Who is this Holy of Holies? Why, the Inspectorate of course! They inspect our service to make sure it’s delivering stuff that’s in the public interest. Woe betide any of us if we are found “lacking” in any measurable aspect of service delivery. I’m not sure what would happen, but I don’t think it’d be pretty.
So we worship them. We spend days and weeks metaphorically rolling out the blue carpet, preparing data packs in advance of their visit so they can compare us against others and against some centrally set standards. We locate dozens of related policies and procedures which prove we are doing things properly. We write essays describing how things work, using copious amounts of officialese and deliverology double-speak to ensure our virtue cannot be tarnished with a barge pole.
And then, when it’s all compiled, some very senior person checks it with a fine toothed comb to be absolutely certain we are presenting ourselves in the best possible light, any negatives subtly smudged and blurred, all positives proudly articulated with exuberant verbosity and repeated in as many relevant sections as possible.
Following this telephone directory sized electronic submission, which will have distracted (sorry, ‘been contributed-to by’) no fewer than two dozen staff, taking them from their core jobs of actually helping serve the public or enabling others to do so, we are pleased to accommodate a week-long visit by a team of Holies/Meanies. We plan an agenda for them, arrange focus groups and meetings with people whose jobs would otherwise involve serving the public, advise them where best to sleep/eat/chat locally, and generally treat them like royalty. We debrief our staff after each meeting, trying to ascertain how well we will have been considered to perform. We despair if anyone is late to a focus group, gives a negative point of view, or fails to mention X policy or mission statement Z.
And after the circus has left town, what next? A draft report describing how well we did, and how well other similar organisations did by comparison. There’ll be a few points we need to improve upon, which we’ll then contest with the same vim and vigour as with the compilation of the initial data return, because ‘s’not fair that the Holies/Meanies have incorrectly interpreted what we do, and are criticising us unfairly. Perhaps we’ll achieve a slight adjustment to the final report, an official resubmit… fingers crossed they take the point this time before they publish their judgement for everyone to see. Phew, we must be done with this by now, surely?

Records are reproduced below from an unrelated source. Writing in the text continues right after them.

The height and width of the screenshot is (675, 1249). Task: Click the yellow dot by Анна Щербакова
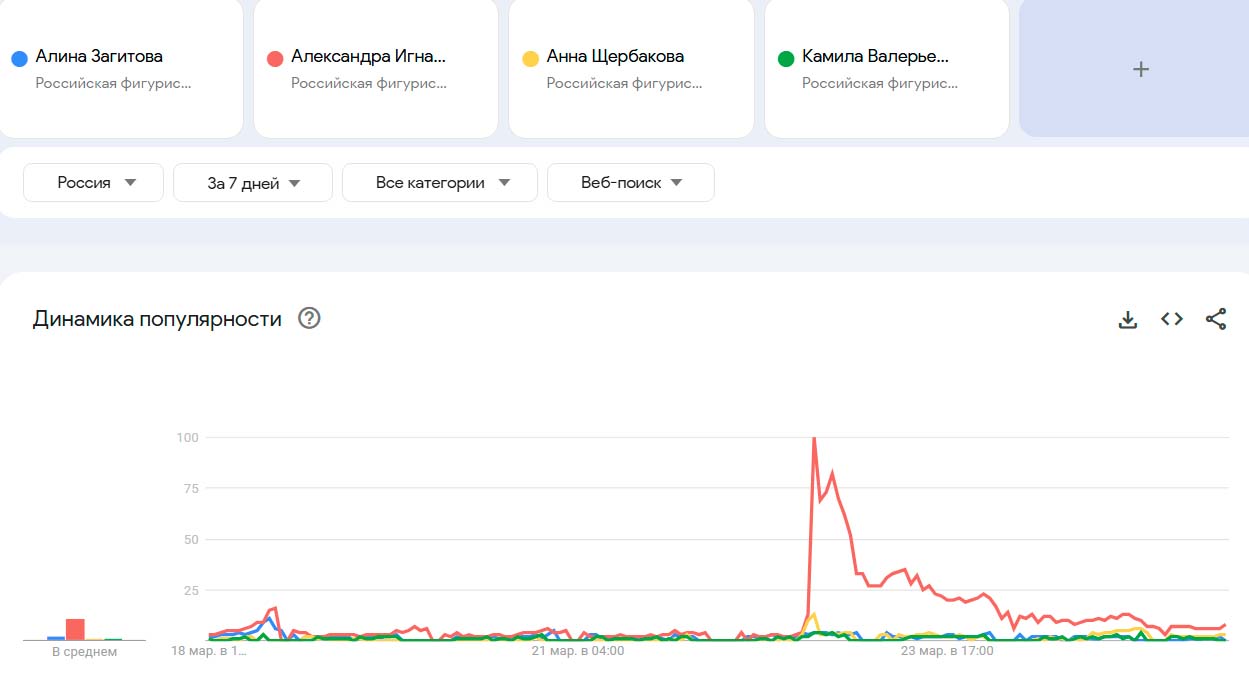[531, 58]
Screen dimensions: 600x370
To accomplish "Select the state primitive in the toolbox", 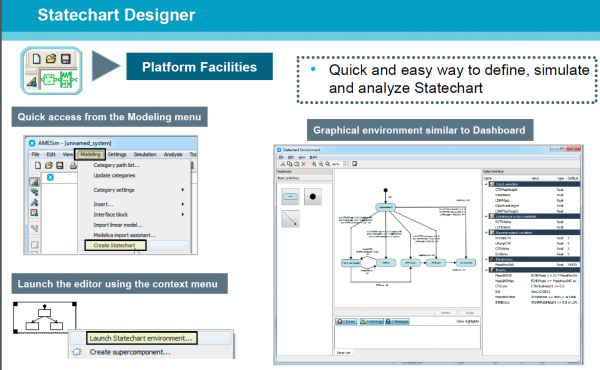I will coord(290,196).
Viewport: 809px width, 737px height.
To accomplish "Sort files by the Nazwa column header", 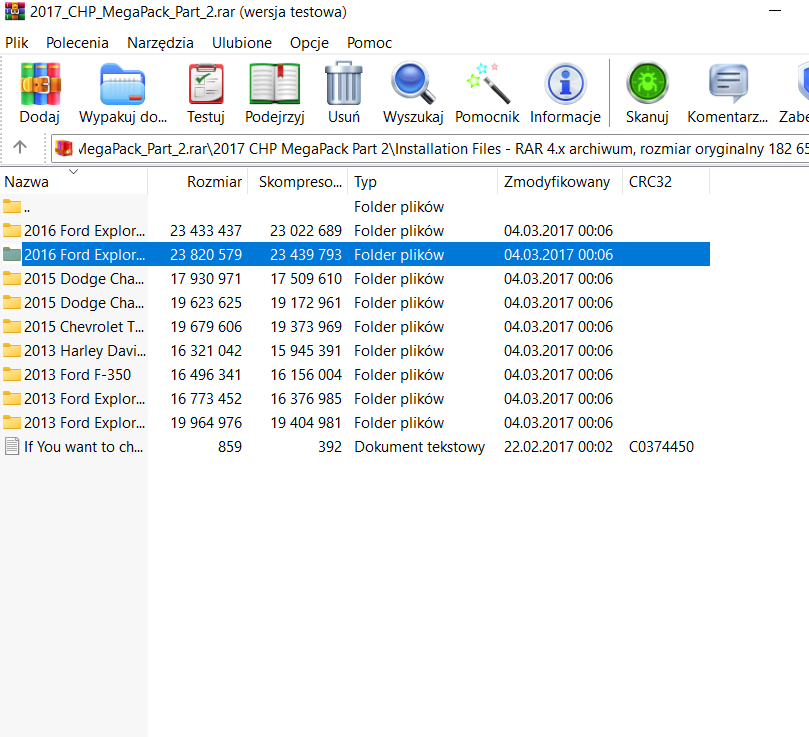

Just time for few deep breaths and an attempt to spend time actually working on some tangible improvements, before the next inspection comes around. Yippee.
Hang on, hang on, WTF? Why have we just spent two months pandering to anyone at all who is “not the public”? Who holds the inspectorate to account? What’s their public satisfaction rate? How much does all this scrutiny cost and is there any genuine evidence it actually improves anything?
Sadly I can’t find the answers to these questions from my lowly position in the pecking order, but I think I am meant to be reassured to read on their website that they use their own judgement about how they inspect and what is in the public interest.
Well, I can do that too. This is my judgement: it’s in the public interest to stop stealing time from the public sector. Your government-driven ideological bias towards policies, action plans, compliance and standards may be normal around here and it may be considered “best practice”, but it doesn’t bake bread, and taxpayers are hungry.